PROBLEM TO SOLVE – Beginning with the line containing "640x480 pixels. How" and ending with the last line of the records, set down every line exactly.

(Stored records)

════════════════

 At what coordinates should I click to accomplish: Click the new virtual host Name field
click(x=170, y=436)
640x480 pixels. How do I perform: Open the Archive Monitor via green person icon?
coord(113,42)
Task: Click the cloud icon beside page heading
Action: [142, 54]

════════════════

SOLUTION TO THIS EXERCISE –
640x480 pixels. How do I perform: Open the Archive Monitor via green person icon?
coord(113,42)
Task: Click the cloud icon beside page heading
Action: [142, 54]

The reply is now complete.